Lettres d’amour échangées entre Victor Hugo et Adèle Foucher en 1822
Commémoration du bicentenaire de leur union le 16 octobre 2022 à la Maison Auguste Comte
Adèle Foucher, âgée de 18 ans, écrit à son fiancé Victor Hugo, âgé de 20 ans.
Leur mariage sera célébré le 12 octobre 1822 à Paris, dans la chapelle de la Vierge à l’église Saint-Sulpice.
N’EST-CE PAS, MON AMI, QUE NOUS SERONS HEUREUX ?
Adèle, prisonnière des carcans imposés aux jeunes filles en ce XIXe siècle très puritain, a accordé très rarement à son fiancé les baisers que l’ardent jeune homme lui réclamait. La bienséance qui lui imposait une certaine froideur apparente à l’égard du bien-aimé va cesser avec le mariage, se réjouit Adèle. Elle pourra montrer sans se cacher qu’elle aime son mari.
© Danièle Gasiglia-Laster
Vidéo avec un extrait de cette lettre interprétée par une membre de la Société des Amis de Victor Hugo.
Lettre reçue le vendredi 6 septembre 1822
« Cher ami, que tu me fais toujours de la peine ! Tu es bien cruel de me dire toujours la même chose ; mais j’ai été bien heureuse, hier soir, d’être près de toi et d’avoir ma main dans la tienne. Tu sais bien, mon ami, que tu es tout mon bonheur, toute ma joie, et qu’il est mal à toi de ne pas faire le mien.
Cher ami, dans un mois, n’est-ce pas, je serai ta femme aux yeux de tout le monde ; car tout cela m’ennuie bien de ne pas pouvoir montrer comme je t’aime. Oh oui ! car c’est bien dur d’avoir presque l’air de t’être étrangère lorsque je suis liée à toi par l’amour le plus grand.
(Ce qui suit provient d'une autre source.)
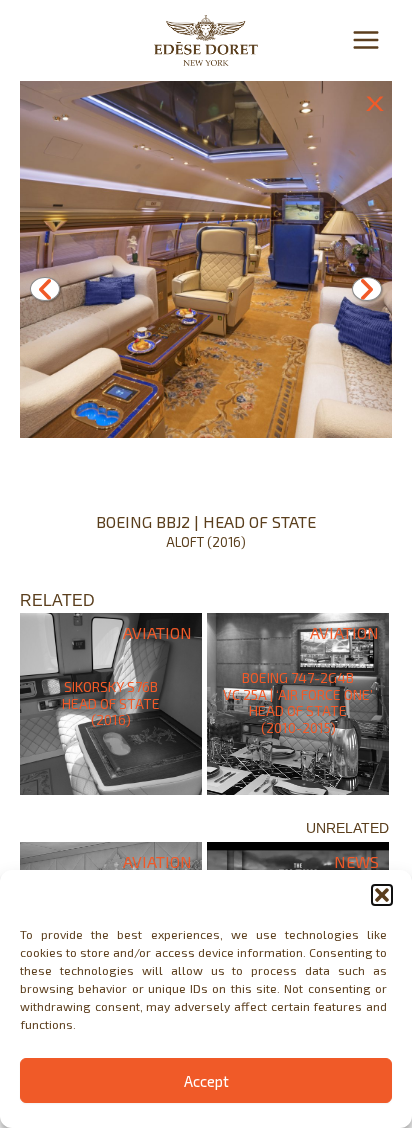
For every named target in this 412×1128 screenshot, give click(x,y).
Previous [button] (45, 289)
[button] (382, 895)
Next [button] (367, 289)
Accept (206, 1081)
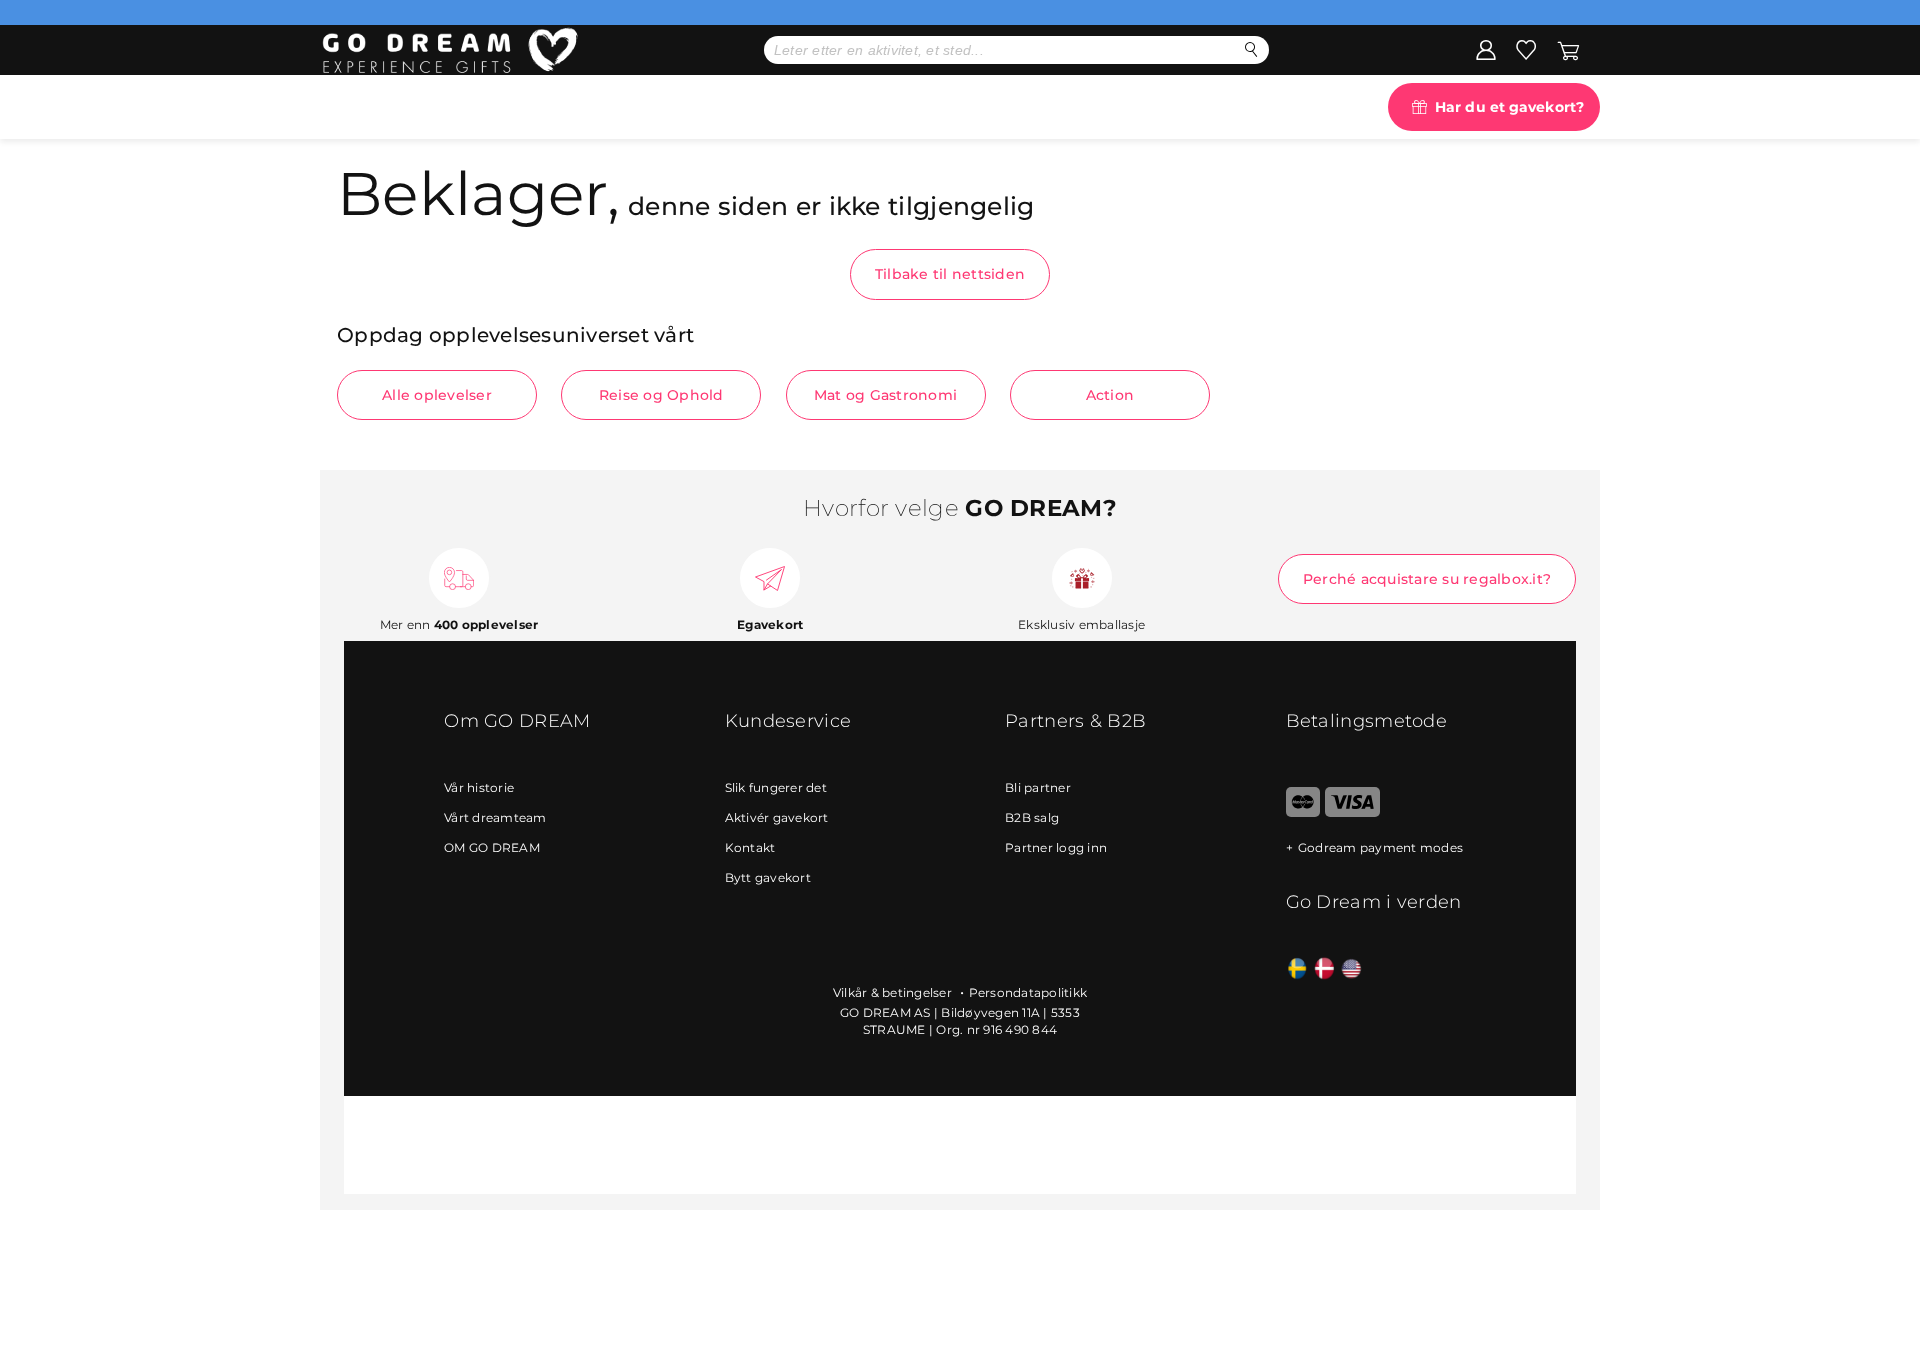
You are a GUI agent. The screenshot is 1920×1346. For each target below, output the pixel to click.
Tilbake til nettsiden (950, 274)
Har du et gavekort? (1509, 107)
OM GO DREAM (492, 847)
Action (1110, 395)
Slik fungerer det (776, 787)
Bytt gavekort (768, 877)
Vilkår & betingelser (894, 992)
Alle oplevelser (437, 395)
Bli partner (1038, 787)
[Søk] (1251, 49)
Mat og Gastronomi (885, 395)
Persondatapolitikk (1028, 992)
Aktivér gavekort (777, 817)
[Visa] (1352, 812)
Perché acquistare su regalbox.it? (1427, 579)
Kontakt (750, 847)
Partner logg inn (1056, 847)
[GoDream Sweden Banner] (1297, 969)
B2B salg (1032, 817)
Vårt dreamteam (495, 817)
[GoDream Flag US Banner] (1351, 969)
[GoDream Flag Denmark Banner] (1324, 969)
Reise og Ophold (661, 395)
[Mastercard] (1303, 812)
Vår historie (479, 787)
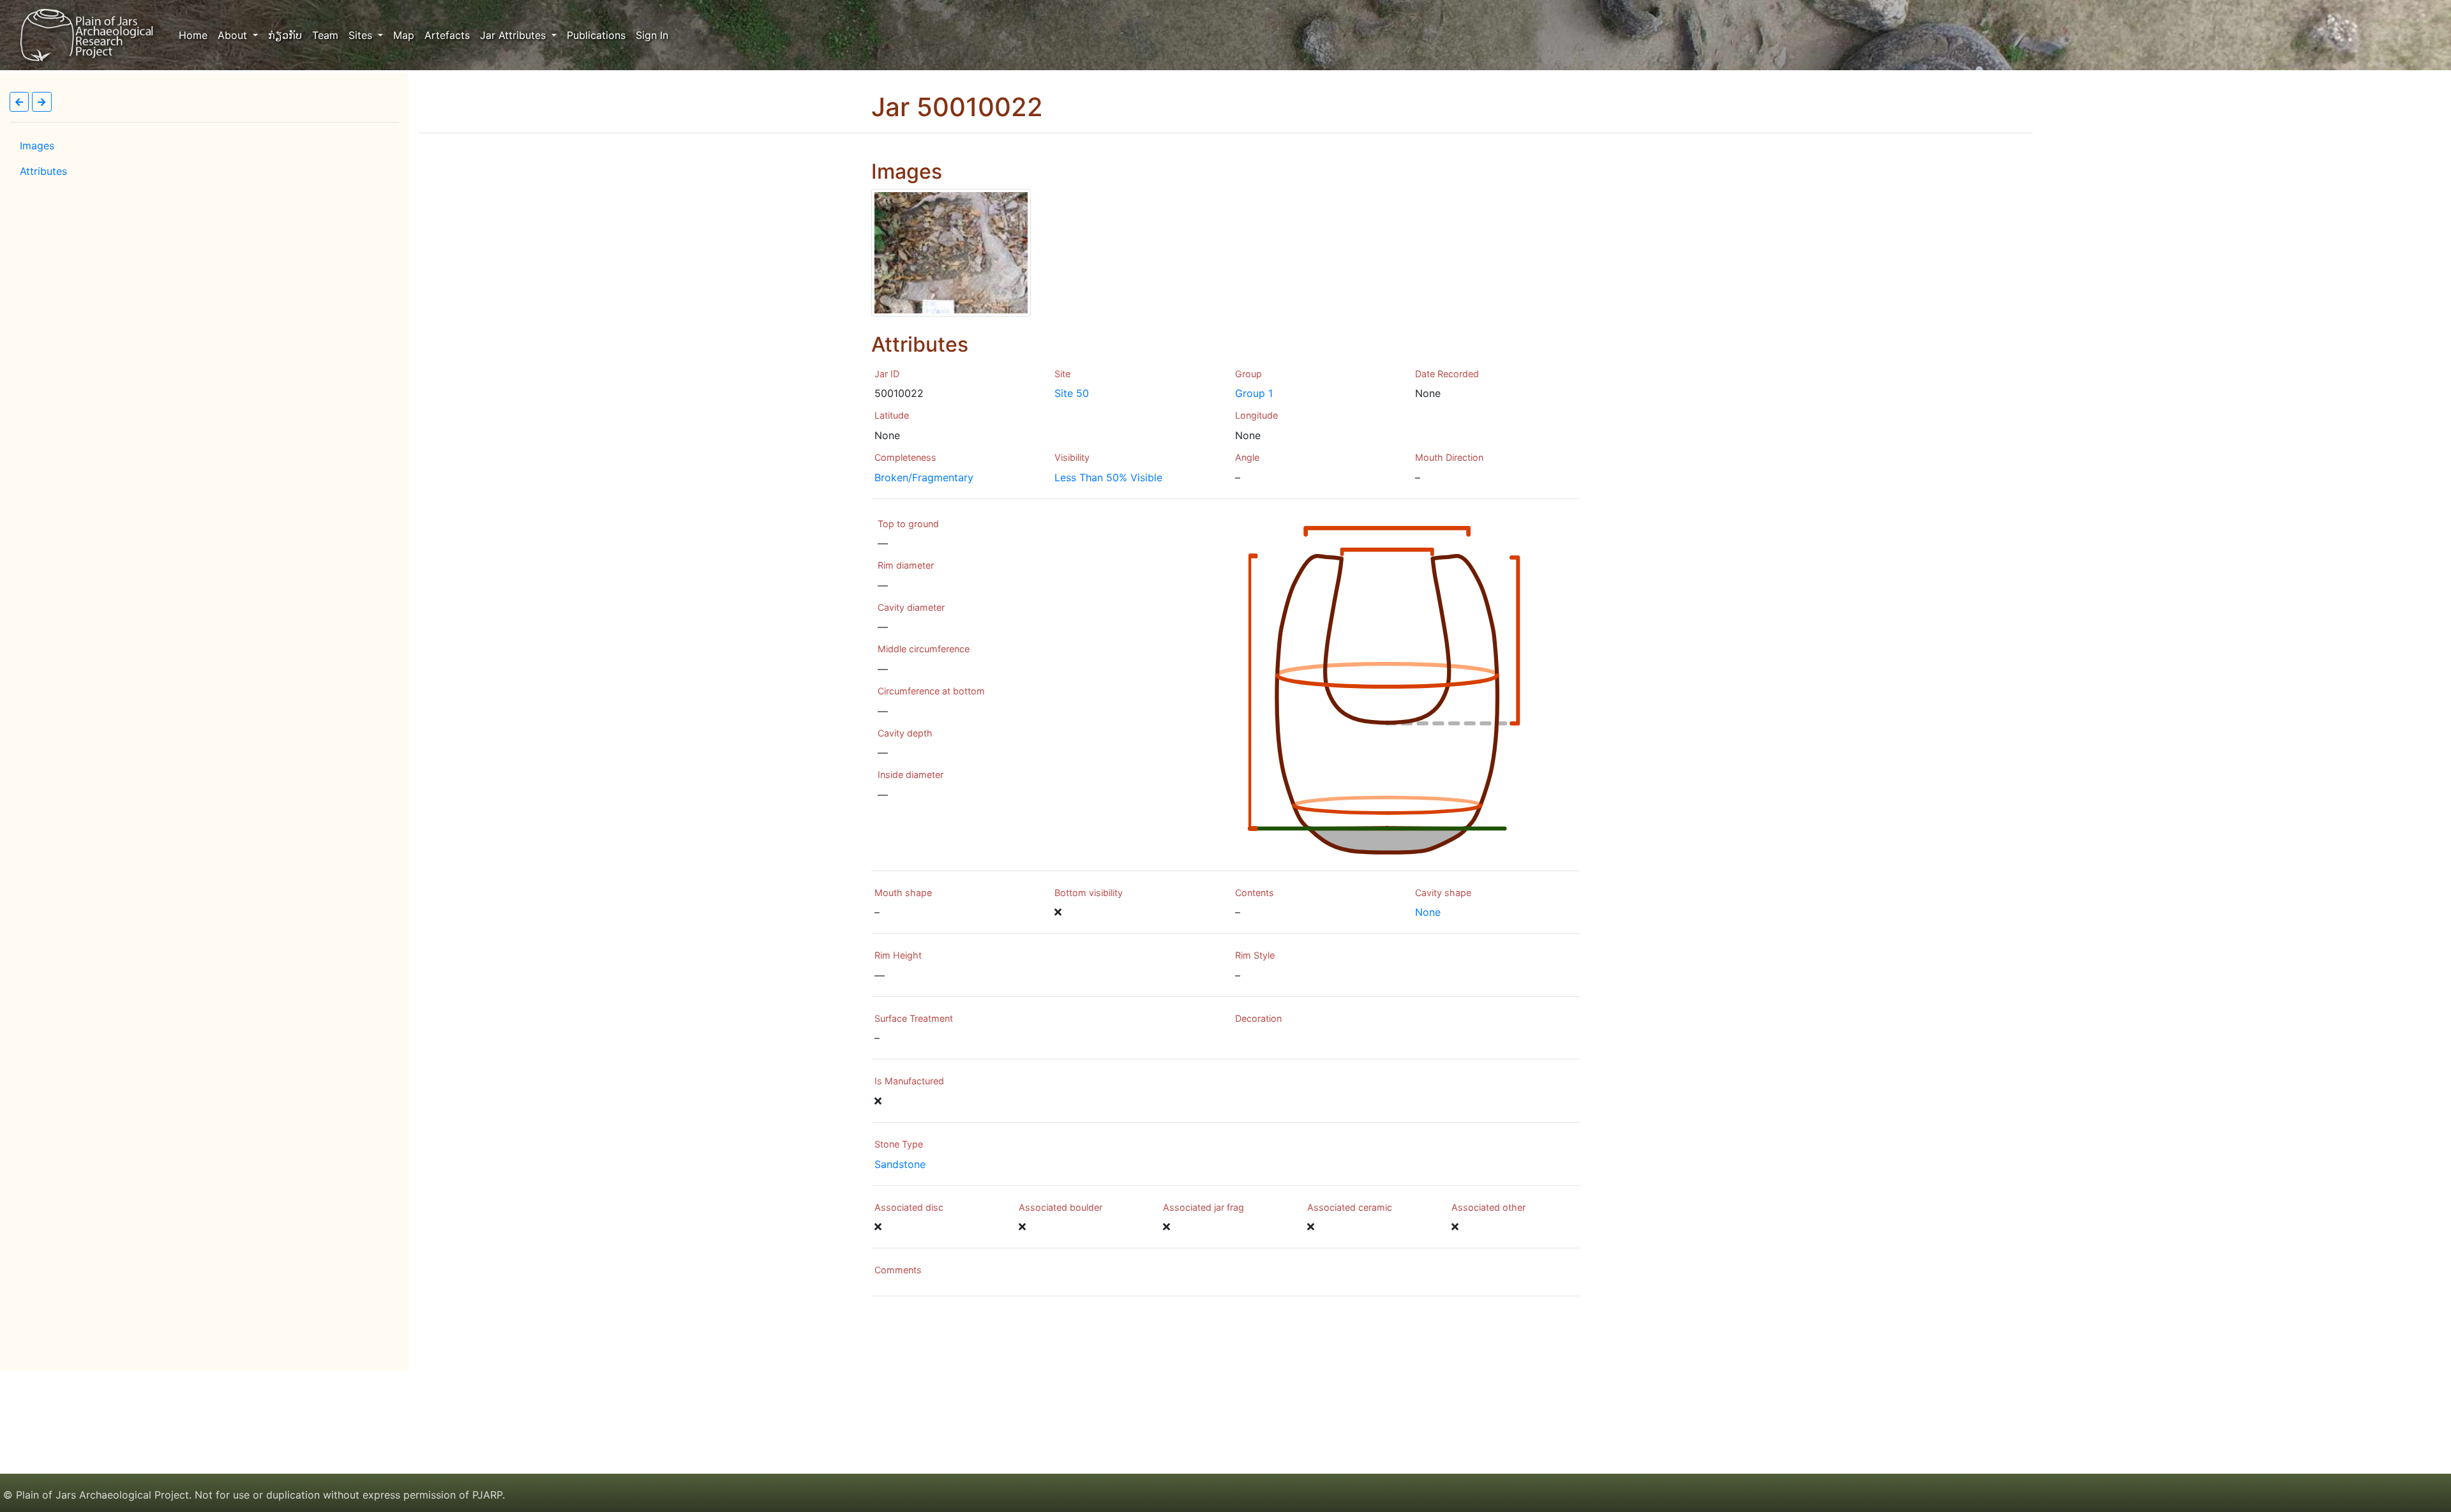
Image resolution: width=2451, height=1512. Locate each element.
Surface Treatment (913, 1018)
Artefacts (447, 35)
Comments (898, 1269)
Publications (596, 35)
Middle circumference (924, 648)
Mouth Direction (1449, 457)
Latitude (891, 415)
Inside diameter (910, 774)
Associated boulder (1060, 1207)
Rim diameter (906, 565)
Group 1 (1254, 393)
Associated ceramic (1349, 1207)
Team (325, 35)
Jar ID (886, 373)
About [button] (234, 35)
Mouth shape (903, 892)
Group (1248, 373)
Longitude (1256, 415)
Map (403, 35)
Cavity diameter (911, 607)
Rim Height (898, 955)
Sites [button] (362, 35)
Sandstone (900, 1164)
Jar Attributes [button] (514, 35)
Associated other (1488, 1207)
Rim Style (1255, 955)
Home (196, 34)
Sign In (652, 35)
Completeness (905, 457)
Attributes (43, 171)
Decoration (1258, 1018)
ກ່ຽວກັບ (285, 35)
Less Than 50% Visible (1108, 477)
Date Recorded (1447, 373)
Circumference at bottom (931, 690)
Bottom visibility (1088, 892)
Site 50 (1071, 393)
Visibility (1072, 457)
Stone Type (898, 1144)
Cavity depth (905, 733)
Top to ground (908, 523)
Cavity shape (1443, 892)
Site (1062, 373)
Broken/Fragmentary (923, 477)
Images (37, 145)
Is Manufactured (909, 1080)
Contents (1254, 892)
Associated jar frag (1203, 1207)
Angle (1247, 457)
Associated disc (908, 1207)
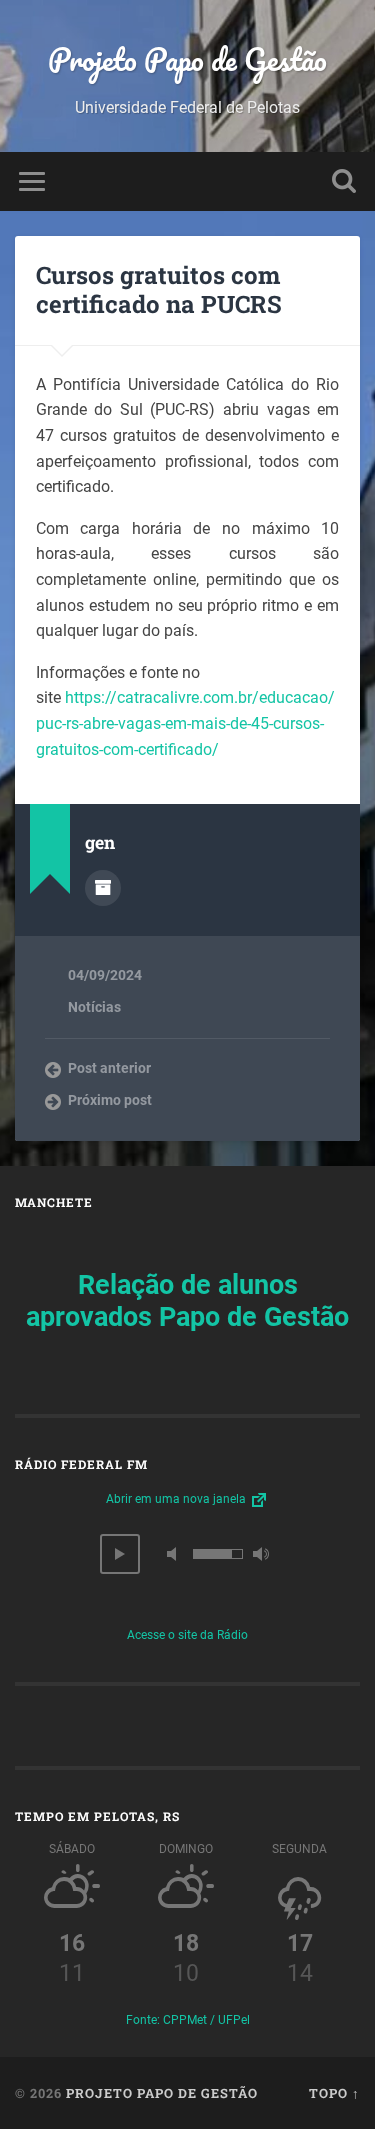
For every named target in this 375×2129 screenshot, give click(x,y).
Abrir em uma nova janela (177, 1499)
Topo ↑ (334, 2093)
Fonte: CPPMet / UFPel (188, 2020)
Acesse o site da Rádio (187, 1635)
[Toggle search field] (344, 181)
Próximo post (110, 1100)
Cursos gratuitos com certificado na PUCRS (159, 289)
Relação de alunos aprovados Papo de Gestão (187, 1301)
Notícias (94, 1007)
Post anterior (109, 1068)
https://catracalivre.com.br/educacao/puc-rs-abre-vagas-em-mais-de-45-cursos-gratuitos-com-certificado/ (185, 723)
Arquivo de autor (103, 888)
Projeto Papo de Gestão (187, 59)
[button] (120, 1554)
Oh ! que nous aurons acheté notre bonheur ! N’est-ce pas, mon ami, que nous serons heureux ? »
Sélection de lettres entre Victor Hugo et Adèle Foucher en 1822
16e Festival Hugo et Egaux dédié à Victor Hugo et Romain Gary
Victor Hugo, âgé de 20 ans, écrit à sa fiancée Adèle Foucher, âgée de 18 ans.
Leur mariage sera célébré le 12 octobre 1822 à Paris, dans la chapelle de la Vierge à l’église Saint-Sulpice.
IL EST BIEN TEMPS QUE JE SOIS HEUREUX
Le jeune Victor Hugo, encore royaliste en 1822 – ses Odes en témoignent -, s’est vu octroyer une pension du roi Louis XVIII de 1000 F. On lui avait parlé de 1200 F mais la pension a été réduite. On lui a cependant laissé espérer une autre pension, du ministère de l’Intérieur. Le couple ne vivra pas dans l’opulence mais Victor aura tout de même, s’il ajoute à cette pension déjà acquise, quelques droits d’auteur, de quoi faire vivre sa jeune épouse. Les obstacles semblent levés et les jeunes amoureux peuvent se préparer à un mariage heureux et serein.
© Danièle Gasiglia-Laster
Vidéo avec un extrait de cette lettre interprétée par Pierre-François Lamiraud.
« Mercredi, deux heures après-midi [4 septembre 1822].
« Que je me repose un instant avec toi, mon Adèle ! J’ai été ce matin à Passy et je reviens travailler. C’est en ce moment-ci même que je devais être près de toi, du moins qu’il te soit consacré.
Je te verrai ce soir, mon Adèle, rien que ce soir ! Je t’apporterai une bonne nouvelle qui aurait cependant pu être meilleure, mais enfin je craignais quelque chose de pis. Une réduction de 200 francs ne m’épouvante pas : ce sera autant de plus à regagner par mon travail. Peut-être d’ailleurs serons-nous dédommagés par la pension de l’Intérieur. Enfin !…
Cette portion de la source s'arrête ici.